> _STATED GOAL 1_
In the post about forcing values on bind ports, which simulator does the author name?

Forcing values of bind ports through concatenated signals on inner instance port connection

Hello,

I am trying to force values on a module’s output ports (pretty standard procedure) and encountering some odd behavior (simulator is VCS). I have the following setup:


module unit (
    output a,
    output b
);


...

module unit_bind (
     output a,
    output b
)


drv_data #(.PORT_NUM(2)) drv_outputs(
.clk(clk), 
.data(`TEST_DATA), 
.out_port({a, b}));
...

drv_data #(
    parameter PORT_NUM = 0
)(
    input clk,
    input [SENT_CONN_PACKET_SIZE-1:0] data [PORT_NUM], 
    output out_port [PORT_NUM]
);

    reg temp [PORT_NUM];
    int count, i;

    initial 
        $deposit(count,0);
    
    always @(negedge test_pkg::clk) begin
        for (i=0; i< PORT_NUM; i++) begin
            temp[i] = data[i][(SENT_CONN_PACKET_SIZE-1-count)];
        end 
        force out_port[PORT_NUM-1:0] = temp[PORT_NUM-1:0];
        if (count < SENT_CONN_PACKET_SIZE) begin
            count = count + 1;  
        end
    end
    
endmodule

...

> _SUPPLIED RECORDS_
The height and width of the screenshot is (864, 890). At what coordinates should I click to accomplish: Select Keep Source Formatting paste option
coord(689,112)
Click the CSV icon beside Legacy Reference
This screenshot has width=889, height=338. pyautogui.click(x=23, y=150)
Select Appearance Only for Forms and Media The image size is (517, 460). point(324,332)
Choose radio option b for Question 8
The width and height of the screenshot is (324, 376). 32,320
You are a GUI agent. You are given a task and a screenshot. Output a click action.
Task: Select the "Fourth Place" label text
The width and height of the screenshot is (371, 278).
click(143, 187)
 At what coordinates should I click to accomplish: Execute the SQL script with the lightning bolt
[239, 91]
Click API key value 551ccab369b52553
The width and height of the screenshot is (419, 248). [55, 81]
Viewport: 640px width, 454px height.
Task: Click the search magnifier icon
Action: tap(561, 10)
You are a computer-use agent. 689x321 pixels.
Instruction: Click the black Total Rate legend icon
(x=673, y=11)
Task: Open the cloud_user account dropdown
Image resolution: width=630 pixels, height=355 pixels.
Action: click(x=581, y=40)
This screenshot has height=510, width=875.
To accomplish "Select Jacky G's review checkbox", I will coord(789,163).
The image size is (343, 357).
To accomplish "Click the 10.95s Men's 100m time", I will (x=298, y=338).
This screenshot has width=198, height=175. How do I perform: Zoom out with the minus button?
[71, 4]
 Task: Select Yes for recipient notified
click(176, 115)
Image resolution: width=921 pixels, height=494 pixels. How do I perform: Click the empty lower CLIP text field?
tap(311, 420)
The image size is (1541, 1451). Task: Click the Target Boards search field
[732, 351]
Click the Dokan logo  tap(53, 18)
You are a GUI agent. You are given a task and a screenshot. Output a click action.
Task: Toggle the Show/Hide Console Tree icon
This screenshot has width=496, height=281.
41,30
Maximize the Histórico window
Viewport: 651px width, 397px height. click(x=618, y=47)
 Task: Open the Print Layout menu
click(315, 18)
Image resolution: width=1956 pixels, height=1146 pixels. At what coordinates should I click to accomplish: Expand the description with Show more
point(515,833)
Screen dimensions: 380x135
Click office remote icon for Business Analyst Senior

> _STATED GOAL 2_
Copy the stretch of the entries from the line containing "Task: Open the cloud_user account dropdown" through the line containing "I will coord(789,163).".

> _WORKED ANSWER 1_
VCS

> _WORKED ANSWER 2_
Task: Open the cloud_user account dropdown
Image resolution: width=630 pixels, height=355 pixels.
Action: click(x=581, y=40)
This screenshot has height=510, width=875.
To accomplish "Select Jacky G's review checkbox", I will coord(789,163).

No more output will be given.